BRONXVILLE, N.Y. - Bronxville Schools Superintendent David Quattrone announced the first marking period of the school year will be extended into the second to even out days lost from Hurricane Sandy.
New York State Education Department Commissioner John King can excuse up to five of the necessary 180 school days for "extraordinary circumstances," according to the department, but only after all possible vacation days are used up in the district.
While the state implemented a provision for last year that pushed the requirement up to 10 excusable days after Hurricane Irene, state Education Department spokesperson Antonia Valentine said it's too soon to tell whether a similar provision will be enacted this year.
"We can't predict whether the Legislature will act to provide relief from the 180-day requirement again this year," Valentine wrote in an email.
The department's regulations say not even a state of emergency — which was declared by several towns in Westchester County and by Gov. Andrew Cuomo — will excuse schools to operate for less than 180 days.
The Bronxville School District will extend the end of its first marking period (Nov. 8) into the beginning of the second marking period (Nov. 16), said Bronxville School officials.
The extension won't impact student attendance, rather just shorten the second marking period to even everything out, Quattrone said.

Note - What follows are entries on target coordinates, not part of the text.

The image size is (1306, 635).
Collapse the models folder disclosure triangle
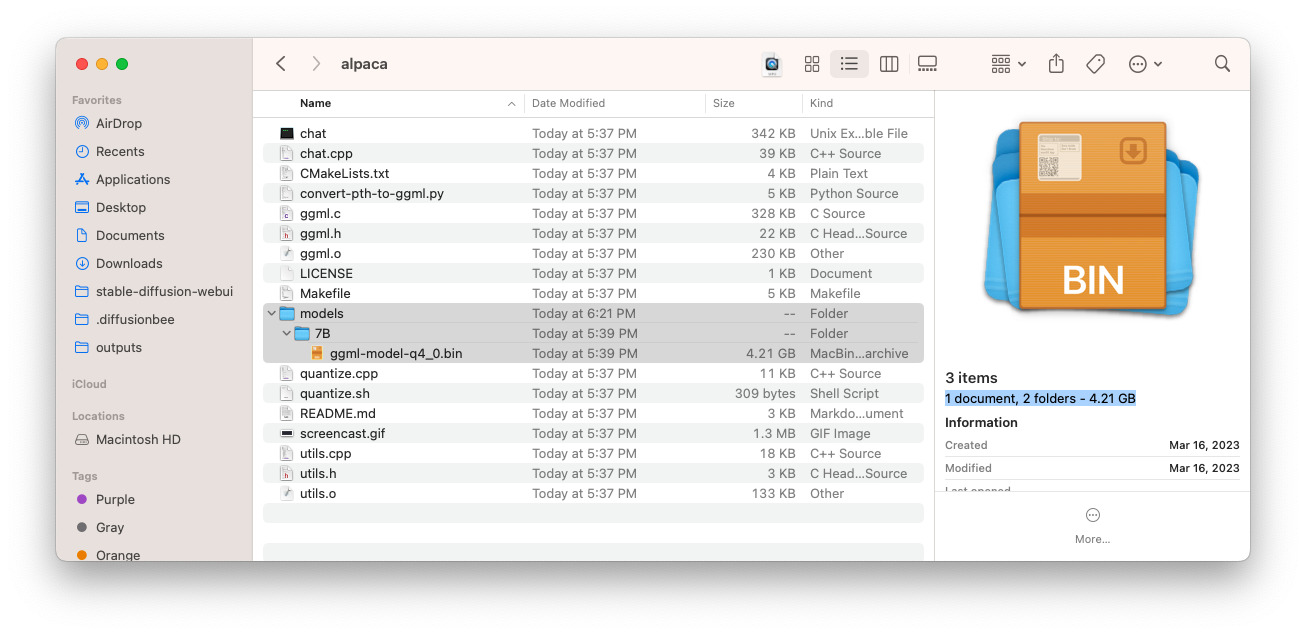click(272, 314)
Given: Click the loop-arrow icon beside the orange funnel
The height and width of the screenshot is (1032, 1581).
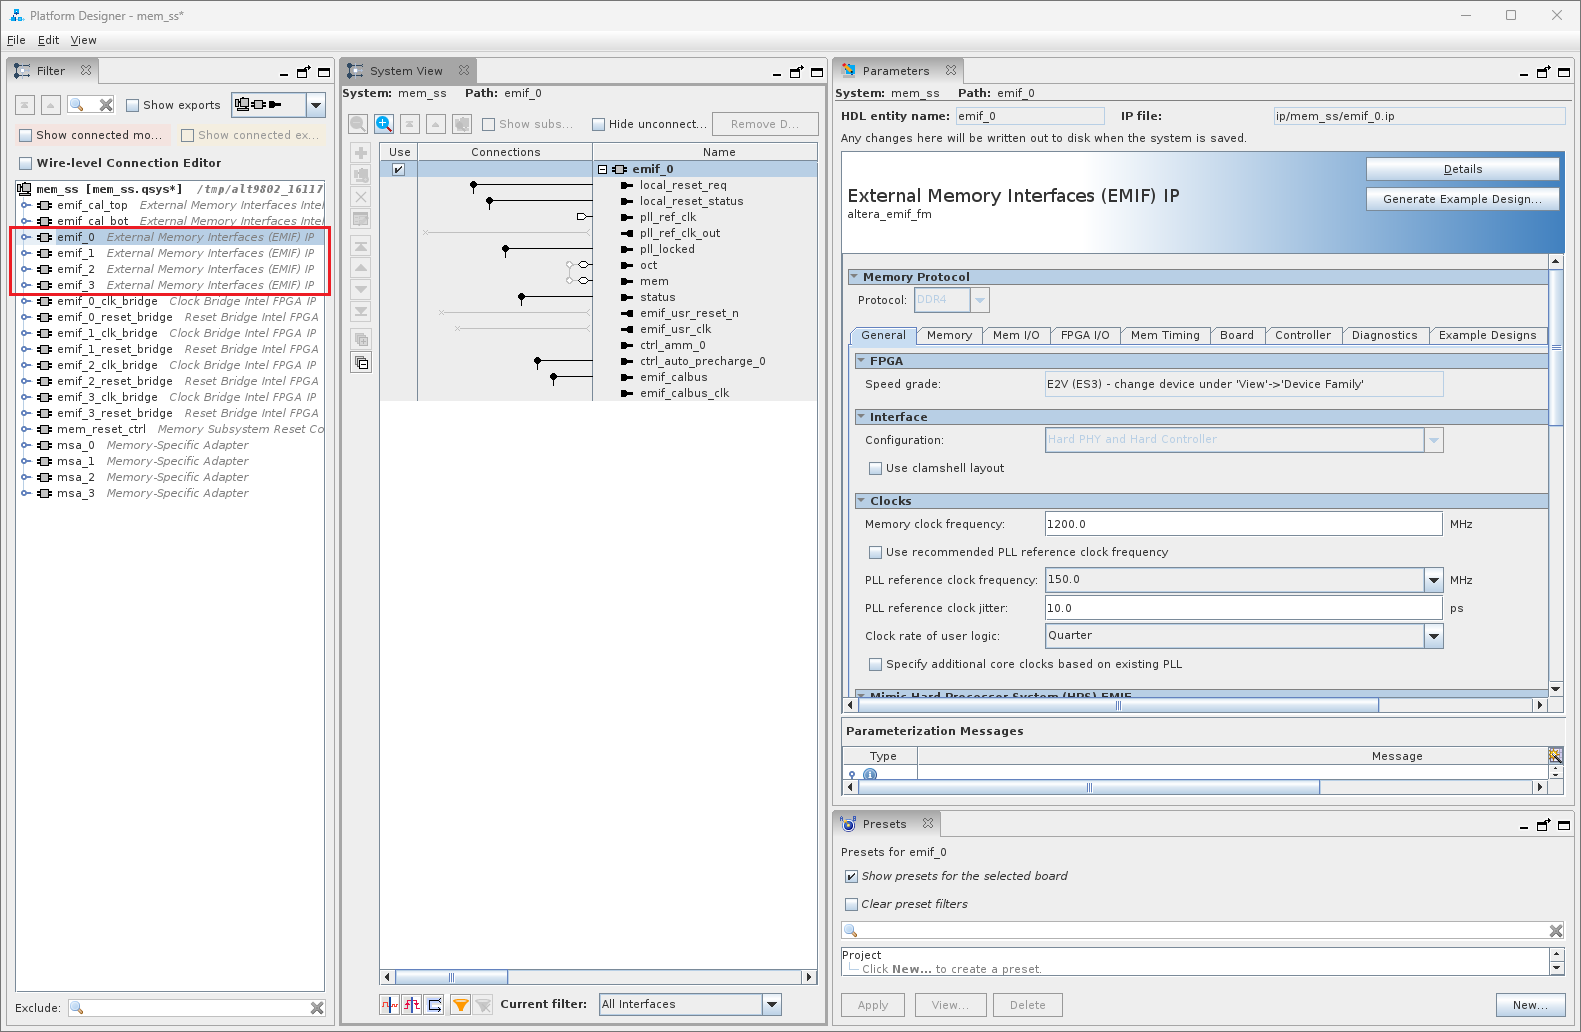Looking at the screenshot, I should coord(435,1005).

"We examined the situation and decided that this was the best time to deal with the circumstance," Quattrone said. "The guidance offices, principals and school staff all got together and agreed that extension going up to Thanksgiving break was the most logical thing to do."
Bronxville resident and mother Jeanine Jackelich said her son wouldn't like it, but all school days should be made up at some point.
"I totally think that school officials should all get together and figure out a way to make up the lost time," Jackelich said. "You may say a week isn't too much time, but it really is a big deal when you consider how much work students do regularly."
Her son, Thomas, an eighth-grade student in Bronxville, disagreed with that sentiment.
"I think if we missed the one week it wouldn't be too bad," he said. "I'm sure there's some way we could make up some of the work, even maybe like an extra project or something. We are always missing days for different reasons; this shouldn't be any different."